The mystery of the unknown, trying to protecting one's feelings, unsure of one's self, wanting with all your heart but afraid to reach out and try.....
But I pressed the buton. Instantly I felt a little jolt of regret - or fear - that it 'looks stupid!' or 'he doesn't want to talk to me! what am I dooing?!' And then almost instantly again, way too soon for you to have typed any sort of reply, a message came back from you - 'st'. I was a little confused, and in the second or two before your next, explanitary message came through, I contemplated asking you what you meant. Perhaps you didn't mean to send it to me at all, perhaps you were talking to someone else but it sent to me instead. But before I was able to even bring the cursor down to the message box, your next message came up - 'I was just about to type to you! :) '
You seemed so happy to see me.....
I don't know that you can imagine the 'warm and fuzzy' jolt of joy and happiness that coursed through me then - pathetic and sad as it sounds, I miss you... And lacking anyone else to focus my affections on, and given my weakness for anything sentimental or with any links at all to my childhood... Well, I only know what I feel... Pathetic as that may be.
So why had you waited a few minutes before messaging me? I mean, you knew straight away that I was online too, and you did message me after a few minutes. Does your computer automatically sign you in, and you were off getting something? Were you in the middle of writing a huge long message when I cut you off?! Or was it something else...? Were you deliberating, like me...? Well, there's no harm in wishing.....
And as for you not wanting to talk to me, well, I could hardly get a word in edgeways - you type so fast! I'm going to mention that next time...
So we had our conversation, and it was happy... and then you stopped.
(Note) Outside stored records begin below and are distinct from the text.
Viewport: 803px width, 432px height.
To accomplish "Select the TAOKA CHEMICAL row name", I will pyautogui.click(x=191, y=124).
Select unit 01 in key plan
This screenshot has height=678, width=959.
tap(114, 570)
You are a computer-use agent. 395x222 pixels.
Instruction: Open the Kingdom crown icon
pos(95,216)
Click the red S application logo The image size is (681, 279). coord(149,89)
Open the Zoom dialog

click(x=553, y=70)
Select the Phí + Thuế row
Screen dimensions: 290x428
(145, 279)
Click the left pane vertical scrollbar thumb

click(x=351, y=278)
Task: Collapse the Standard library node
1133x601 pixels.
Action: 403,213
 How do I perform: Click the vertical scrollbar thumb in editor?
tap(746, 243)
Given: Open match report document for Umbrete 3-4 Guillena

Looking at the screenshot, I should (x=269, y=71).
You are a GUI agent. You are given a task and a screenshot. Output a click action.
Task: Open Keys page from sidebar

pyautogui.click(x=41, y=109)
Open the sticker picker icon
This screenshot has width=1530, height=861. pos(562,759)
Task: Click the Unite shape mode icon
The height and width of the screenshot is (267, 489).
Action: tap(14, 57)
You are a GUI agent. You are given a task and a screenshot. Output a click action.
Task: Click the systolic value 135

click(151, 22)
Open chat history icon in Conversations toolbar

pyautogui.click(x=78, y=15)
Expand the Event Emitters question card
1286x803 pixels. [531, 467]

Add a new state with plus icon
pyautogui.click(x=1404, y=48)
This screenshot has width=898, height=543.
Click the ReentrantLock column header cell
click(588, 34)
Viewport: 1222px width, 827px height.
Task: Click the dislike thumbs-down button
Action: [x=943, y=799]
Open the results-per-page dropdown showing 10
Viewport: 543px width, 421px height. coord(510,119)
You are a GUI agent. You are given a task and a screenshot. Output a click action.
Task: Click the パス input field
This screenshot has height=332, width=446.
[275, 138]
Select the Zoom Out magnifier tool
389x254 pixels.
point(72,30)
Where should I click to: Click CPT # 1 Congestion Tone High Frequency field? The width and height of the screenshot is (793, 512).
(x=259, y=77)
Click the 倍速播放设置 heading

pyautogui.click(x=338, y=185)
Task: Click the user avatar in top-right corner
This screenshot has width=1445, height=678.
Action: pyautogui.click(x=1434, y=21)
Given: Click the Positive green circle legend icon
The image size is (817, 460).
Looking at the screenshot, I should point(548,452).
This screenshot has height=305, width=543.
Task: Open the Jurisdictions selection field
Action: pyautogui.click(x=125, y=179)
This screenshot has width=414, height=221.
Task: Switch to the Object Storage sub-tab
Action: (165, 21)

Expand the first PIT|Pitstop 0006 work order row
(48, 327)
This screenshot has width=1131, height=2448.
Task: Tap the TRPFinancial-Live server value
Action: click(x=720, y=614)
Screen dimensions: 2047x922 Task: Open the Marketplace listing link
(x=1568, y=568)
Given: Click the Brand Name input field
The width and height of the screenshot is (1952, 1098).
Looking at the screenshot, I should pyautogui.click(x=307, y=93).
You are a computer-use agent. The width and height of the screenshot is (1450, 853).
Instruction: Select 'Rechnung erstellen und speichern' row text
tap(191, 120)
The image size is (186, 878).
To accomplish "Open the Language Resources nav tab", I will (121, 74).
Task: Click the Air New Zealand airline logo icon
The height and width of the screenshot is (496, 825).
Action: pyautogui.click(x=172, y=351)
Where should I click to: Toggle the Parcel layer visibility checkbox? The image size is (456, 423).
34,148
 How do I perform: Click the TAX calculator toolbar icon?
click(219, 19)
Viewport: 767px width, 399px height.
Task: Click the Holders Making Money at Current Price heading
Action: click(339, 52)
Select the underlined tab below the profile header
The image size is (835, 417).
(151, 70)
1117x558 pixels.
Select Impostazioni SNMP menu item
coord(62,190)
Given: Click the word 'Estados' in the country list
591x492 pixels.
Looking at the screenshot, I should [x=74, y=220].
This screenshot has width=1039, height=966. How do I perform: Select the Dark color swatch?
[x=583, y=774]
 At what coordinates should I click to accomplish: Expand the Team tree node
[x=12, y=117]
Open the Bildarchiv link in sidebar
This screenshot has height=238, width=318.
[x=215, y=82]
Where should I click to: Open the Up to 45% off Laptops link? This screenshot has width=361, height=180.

You just suddenly stopped replying. You had asked me what I got for christmas, and I had taken a bit longer than usual to answer because I'd gone into the kitchen to get something to eat, and when I answered, and returned the question to you... Nothing. MSN said your status was 'away' (rather than actually 'offline'). So I don't know what happened. I guess I never will.

As I said, I miss you Gavin. I don't distinctly know why I feel these things, we haven't seen each other in over 10 years, the last time I heard from you before you 'found' me last summer on bebo was a Valentine's Day card sent shortly after you moved away. I only know that I missed you and felt this way before we 'found' each other in cyberspace, and no matter what your excuse was as to how you found me (given that that particular way isn't acutally possible...!), the fact that you did means you were looking for me, and that you remembered me, too. We have something, however small. I can feel it. We've renewed our contact for a reason. Our friendship wasn't ready to be over......

So i guess this makes me sad and pathetic, right? Go figure....
He was online again earlier, but I don't know when I'll talk to him again... We only chat every couple of months... It could be the summer. That's just how this works.

see you soon (...ish...!) and happy new year (almost!)!